[Stored data]
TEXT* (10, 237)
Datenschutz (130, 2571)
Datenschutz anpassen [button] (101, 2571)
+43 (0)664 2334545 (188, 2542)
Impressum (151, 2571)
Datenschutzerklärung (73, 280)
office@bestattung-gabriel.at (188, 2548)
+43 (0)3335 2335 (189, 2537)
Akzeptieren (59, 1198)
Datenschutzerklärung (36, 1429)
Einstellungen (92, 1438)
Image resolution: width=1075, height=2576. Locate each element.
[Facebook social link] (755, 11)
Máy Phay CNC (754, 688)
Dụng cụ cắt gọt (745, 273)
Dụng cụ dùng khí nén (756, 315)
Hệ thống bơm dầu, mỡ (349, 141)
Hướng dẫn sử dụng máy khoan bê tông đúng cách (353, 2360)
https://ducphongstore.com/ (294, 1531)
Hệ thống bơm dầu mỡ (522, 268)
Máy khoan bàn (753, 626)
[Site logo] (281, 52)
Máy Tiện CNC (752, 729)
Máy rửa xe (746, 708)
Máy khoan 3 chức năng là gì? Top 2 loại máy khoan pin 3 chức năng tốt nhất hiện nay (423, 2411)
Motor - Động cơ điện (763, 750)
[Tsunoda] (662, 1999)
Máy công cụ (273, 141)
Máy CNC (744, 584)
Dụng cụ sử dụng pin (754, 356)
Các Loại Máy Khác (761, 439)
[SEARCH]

### Task objective
For the string "thống", go through the entries above and copy each line where it occurs.

### Answer section
Hệ thống bơm dầu, mỡ (349, 141)
Hệ thống bơm dầu mỡ (522, 268)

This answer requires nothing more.